#### Task item:
Report the count of lines containing the word "menu" in these records, with no other text.

=== Source data ===

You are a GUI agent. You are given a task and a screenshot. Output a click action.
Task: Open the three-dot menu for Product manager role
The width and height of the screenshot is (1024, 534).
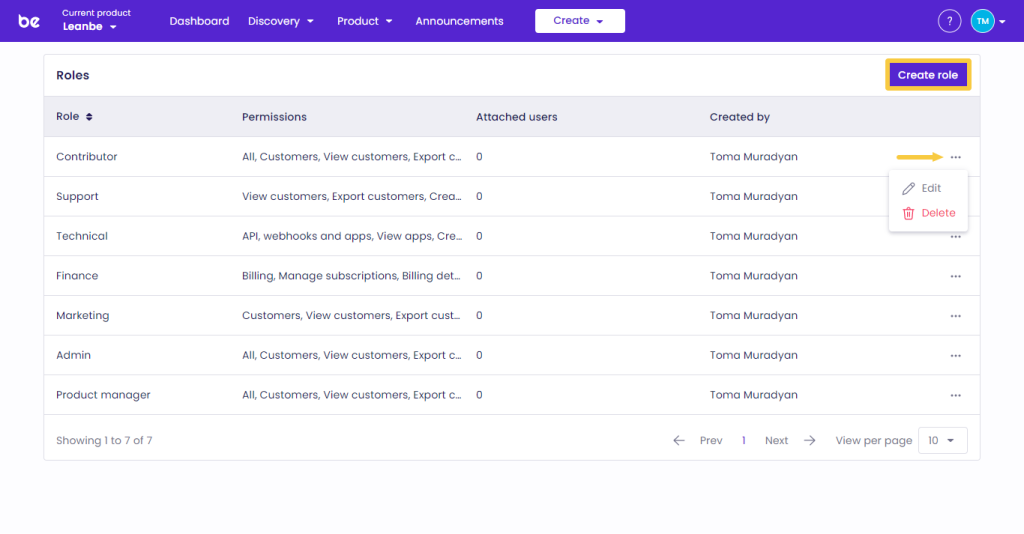(x=956, y=395)
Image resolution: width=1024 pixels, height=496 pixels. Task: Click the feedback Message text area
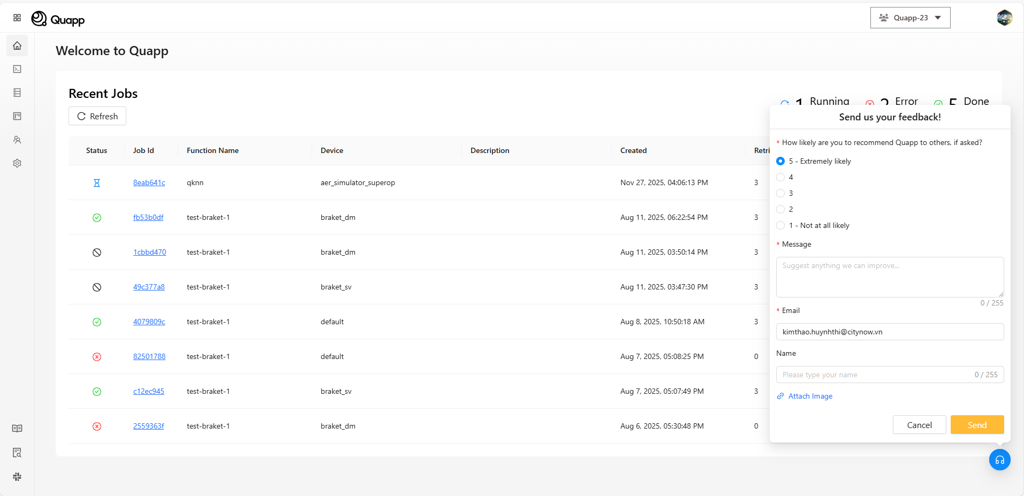[889, 276]
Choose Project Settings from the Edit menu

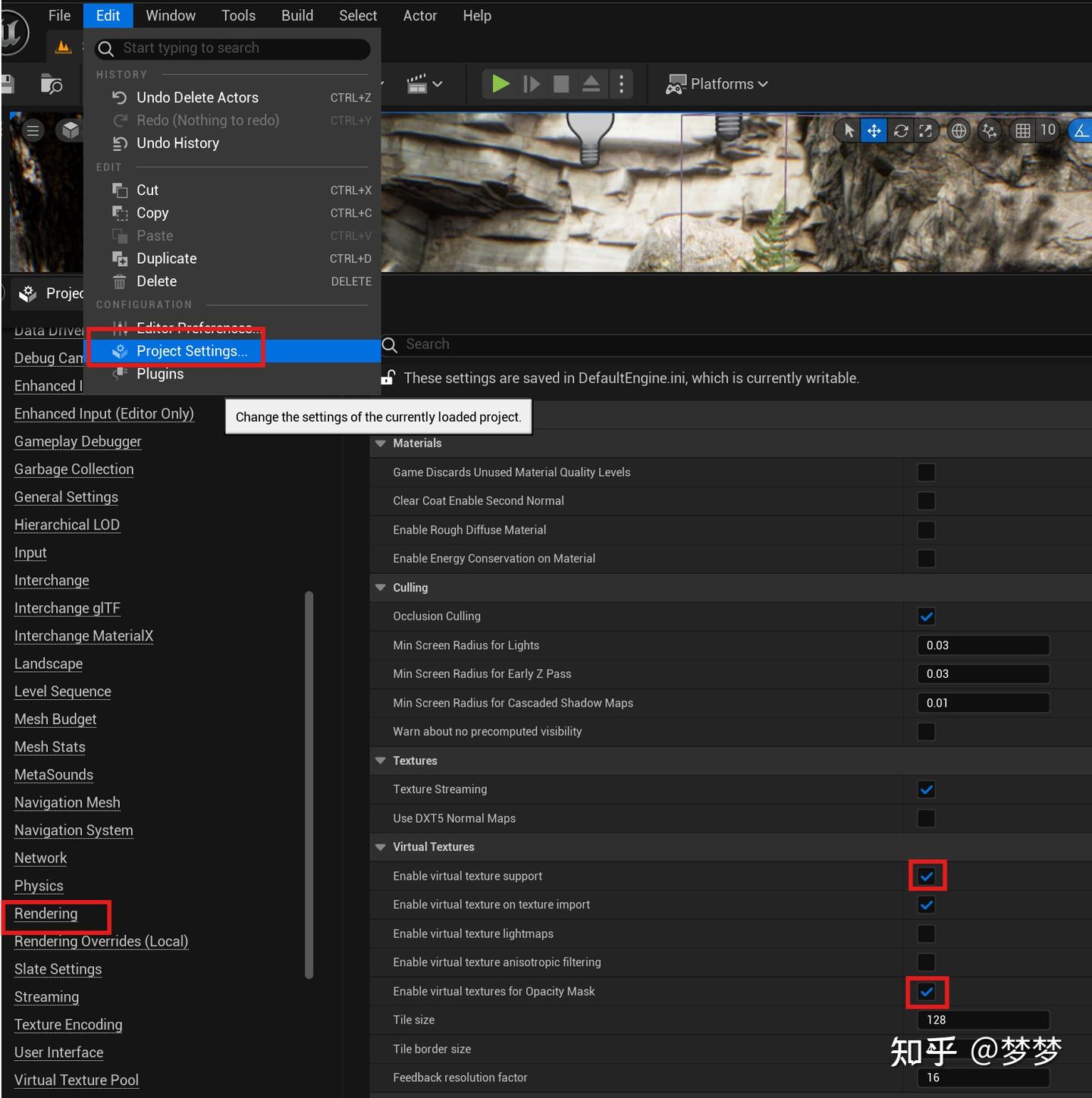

===

#### Worked solution:
2